◆ **DIRECTIONS FOR THIS TASK**: Work through the listing below and give again exactly the lines from the one with "Screen dimensions: 1050x700" to the one with "1200x490 pixels.", both ends included. All other lines and all pictures stay out.

◆ **RECORD EXTRACTS**:
□ □ □ □ □ □ □

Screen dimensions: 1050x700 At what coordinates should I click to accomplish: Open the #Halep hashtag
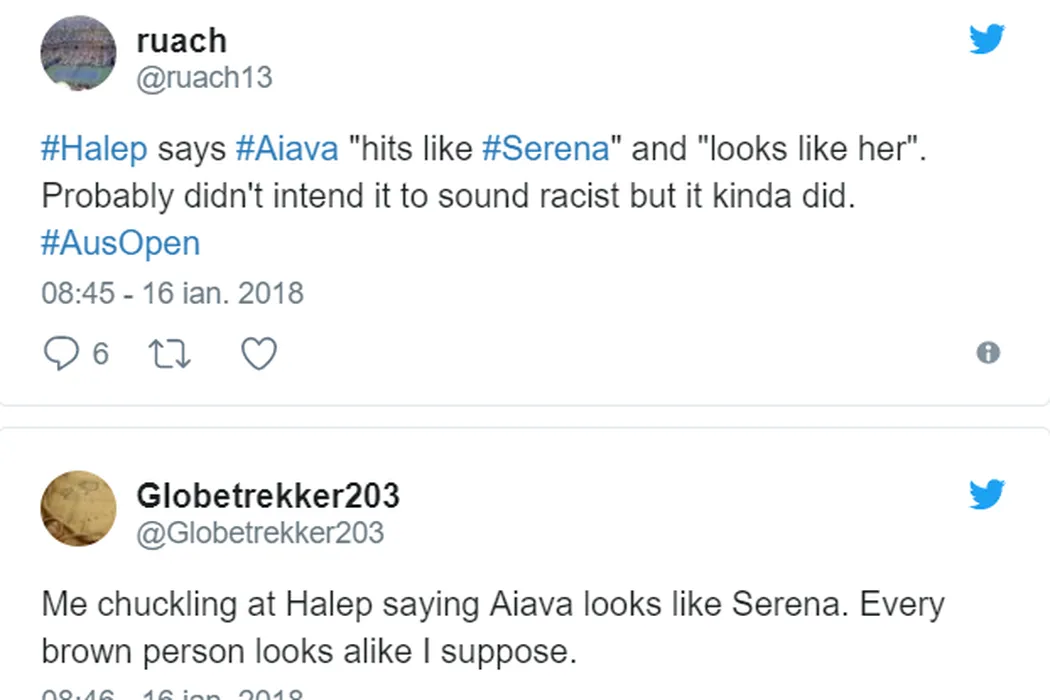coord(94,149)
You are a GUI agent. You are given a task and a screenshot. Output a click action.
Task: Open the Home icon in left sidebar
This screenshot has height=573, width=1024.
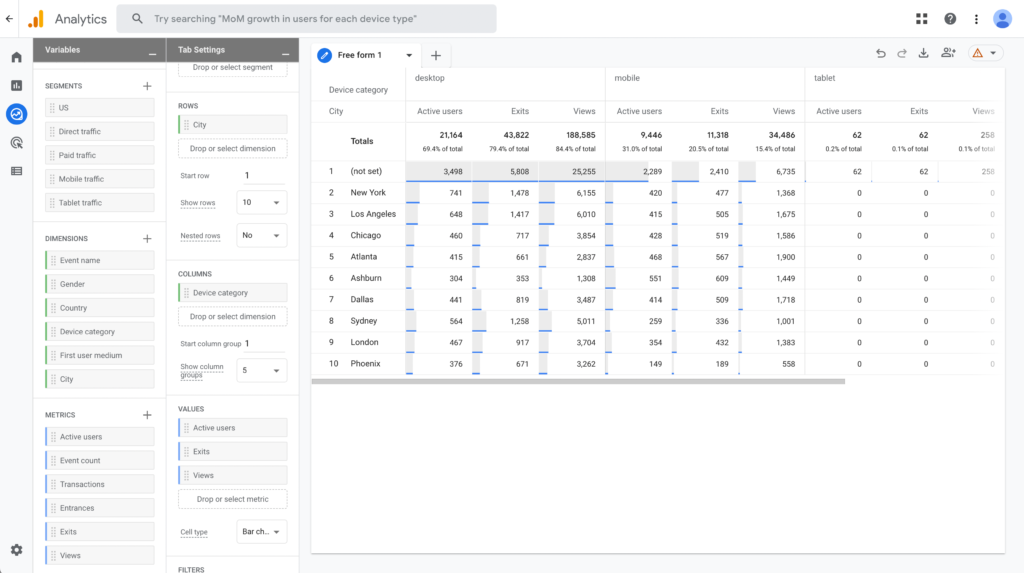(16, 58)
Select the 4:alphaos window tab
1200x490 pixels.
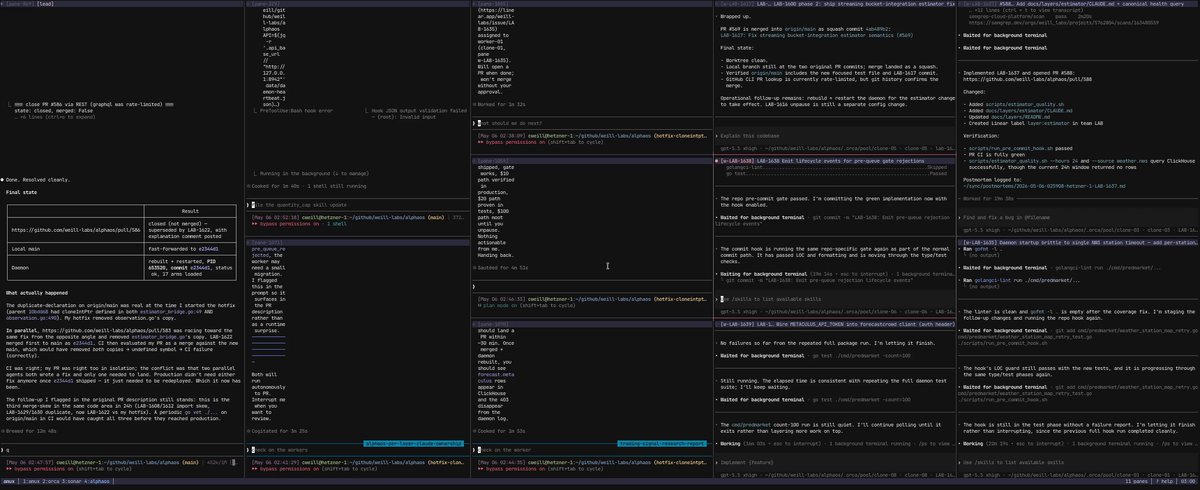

□ □ □ □ □ □ □

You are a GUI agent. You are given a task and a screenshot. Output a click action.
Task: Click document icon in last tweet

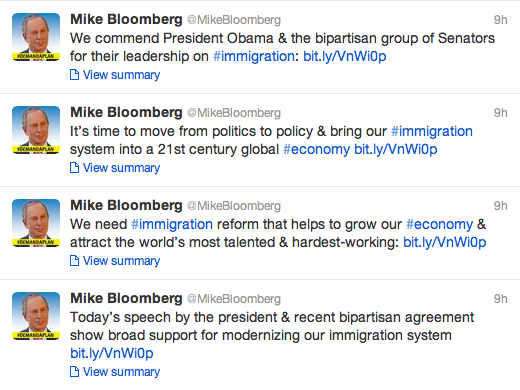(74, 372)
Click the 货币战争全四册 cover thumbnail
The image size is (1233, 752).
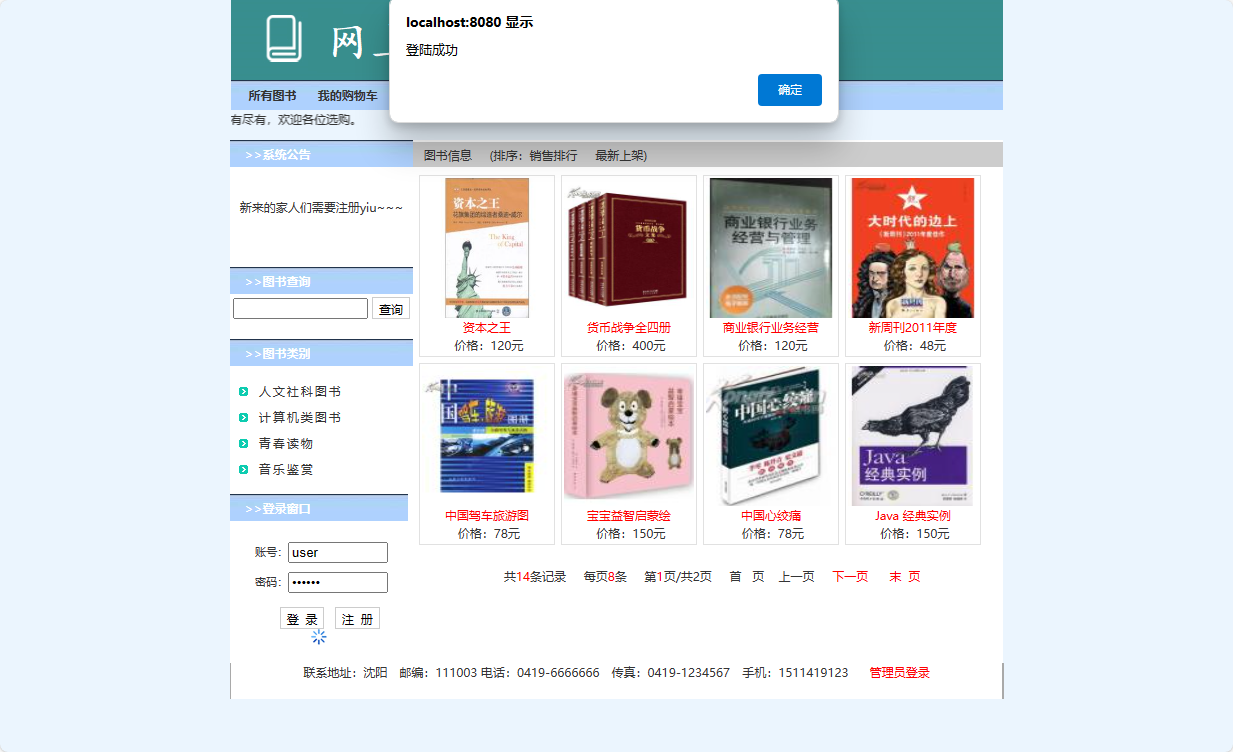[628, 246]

□ □ □ □ □ □ □

◆ **ANSWER**:
Screen dimensions: 1050x700 At what coordinates should I click to accomplish: Open the #Halep hashtag
coord(94,149)
You are a GUI agent. You are given a task and a screenshot. Output a click action.
Task: Open the Home icon in left sidebar
This screenshot has height=573, width=1024.
(16, 58)
Select the 4:alphaos window tab
1200x490 pixels.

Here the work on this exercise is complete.